EXCERPTED PASSAGE –
Split a fixed length file bases on last occurence of string


 
Thread Tools Search this Thread
Top Forums Shell Programming and Scripting Split a fixed length file bases on last occurence of string
# 1  
Old 07-18-2013
Question Split a fixed length file bases on last occurence of string

Hi,

I need to split a file based on last occurece of a string. PFB the explanation
I have a file in following format
Code:
aaaaaaaaaaaaaaaaaaaaaaaaaaa
bbbbbbbbbbbbbbbbbbbbbbbbbbb
ccccccccccccccccccccccccccc
ddddddddddddddddddddddddddd
3186rrrrrrrrrrrrrrrrrrrrrrrrrrrrrrrrrrrrr
aaaaaaaaaaaaaaaaaaaaaaaaaaa
aaaaaaaaaaaaaaaaaaaaaaaaaaa
aaaaaaaaaaaaaaaaaaaaaaaaaaa
3186ppppppppppppppppppppppp
fffffffffffffffffffffffffffffffffffffffffff
fffffffffffffffffffffffffffffffffffffffffff
9876ttttttttttttttttttttttttttttttt
kkkkkkkkkkkkkkkkkkkkkkkkkkkkkkk
ppppppppppppppppppppppppppp
yyyyyyyyyyyyyyyyyyyyyyyyyyy
9876vvvvvvvvvvvvvvvvvvvvvvv

Now i need to split this file such that all the lines before the last occurence of 3186 goes to one file and all the line after that till last occurence of 9876 should go to second file. so there should be two files one with following data:
Code:
aaaaaaaaaaaaaaaaaaaaaaaaaaa
bbbbbbbbbbbbbbbbbbbbbbbbbbb
ccccccccccccccccccccccccccc
ddddddddddddddddddddddddddd
3186rrrrrrrrrrrrrrrrrrrrrrrrrrrrrrrrrrrrr
aaaaaaaaaaaaaaaaaaaaaaaaaaa
aaaaaaaaaaaaaaaaaaaaaaaaaaa
aaaaaaaaaaaaaaaaaaaaaaaaaaa
3186ppppppppppppppppppppppp

and second file should contain:
Code:
fffffffffffffffffffffffffffffffffffffffffff
fffffffffffffffffffffffffffffffffffffffffff
9876ttttttttttttttttttttttttttttttt
kkkkkkkkkkkkkkkkkkkkkkkkkkkkkkk
ppppppppppppppppppppppppppp
yyyyyyyyyyyyyyyyyyyyyyyyyyy
9876vvvvvvvvvvvvvvvvvvvvvvv

Kindly help in acheiving this.

Last edited by Scrutinizer; 07-18-2013 at 12:40 AM.. Reason: code tags
# 2  
Old 07-18-2013
You could try this approach:
Code:
awk 'NR==FNR{if(/^3186/)n=NR; next} FNR==1,FNR==n{print > "FileA"; next}1' file file >fileB

The input file is read twice, first to determine the last occurrence and the second time to make the split...
# 3  
Old 07-18-2013
What are the names of the three files?

Do the 3186 and 9876 only appear at the start of a line, or can they appear anywhere in a line?

How big are these files?

Are the filenames and matching patterns constants, are do you want to pass them as arguments to a shell script?
# 4  
Old 07-18-2013
Hi
The files are very big with over 1.5 Lakh records. The matching patterns are of fixed length of 8 characters, which i have to read from a file.
For each line of that file, i will search in this file which needs to splitted.
# 5  
Old 07-18-2013
You didn't say what your filenames are??? You didn't say whether the patterns appear only at the start of lines or appear anywhere in lines in your input file???

THE TASKS –
1. In the forum thread about splitting a file, reproduce the passage starting at "Kindly help in" and ending at "the three files?".
2. In the forum thread about splitting a file, how many times does the suggested awk approach read the input file?
3. Summarize the forum thread about splitting a file in three sentences.

DATASET SECTION –

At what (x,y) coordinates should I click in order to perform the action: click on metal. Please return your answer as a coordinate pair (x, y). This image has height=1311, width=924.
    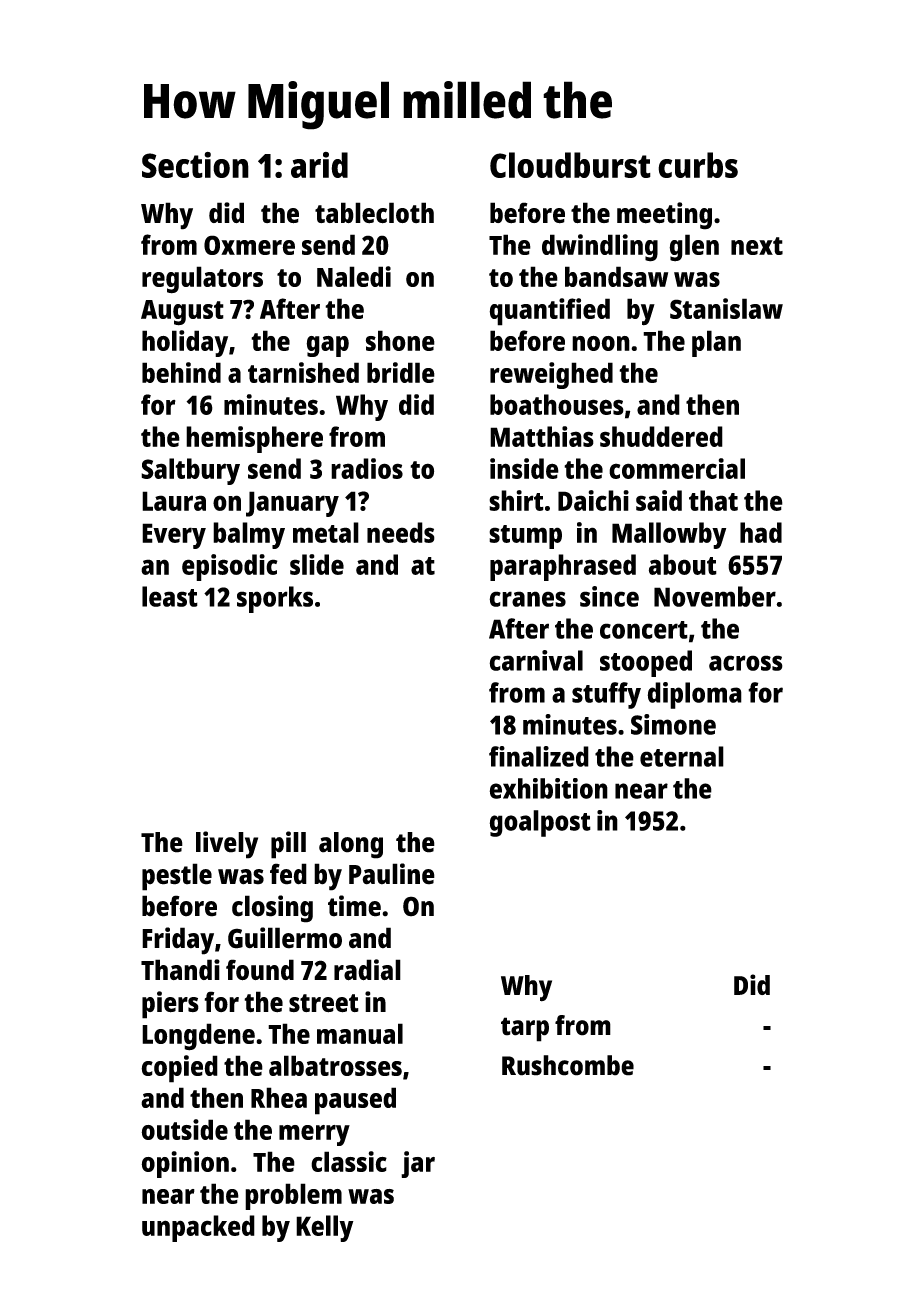
    Looking at the image, I should click on (326, 532).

SOLUTION LIST –
1.
Kindly help in acheiving this.

Last edited by Scrutinizer; 07-18-2013 at 12:40 AM.. Reason: code tags
# 2  
Old 07-18-2013
You could try this approach:
Code:
awk 'NR==FNR{if(/^3186/)n=NR; next} FNR==1,FNR==n{print > "FileA"; next}1' file file >fileB

The input file is read twice, first to determine the last occurrence and the second time to make the split...
# 3  
Old 07-18-2013
What are the names of the three files?

2. Twice: first to find the last occurrence, then to make the split.

3. A poster wants to split a file so that every line up to the last occurrence of 3186 goes to one file and the lines after it, through the last occurrence of 9876, go to a second file. One reply gives an awk command that reads the input twice, once to find the last occurrence and once to make the split, while another asks about the filenames, where the patterns appear, the file size, and whether the names and patterns are fixed. The poster says the files hold over 1.5 Lakh records and the 8-character patterns are read from a file, and a follow-up notes that the filenames and the pattern positions still have not been given.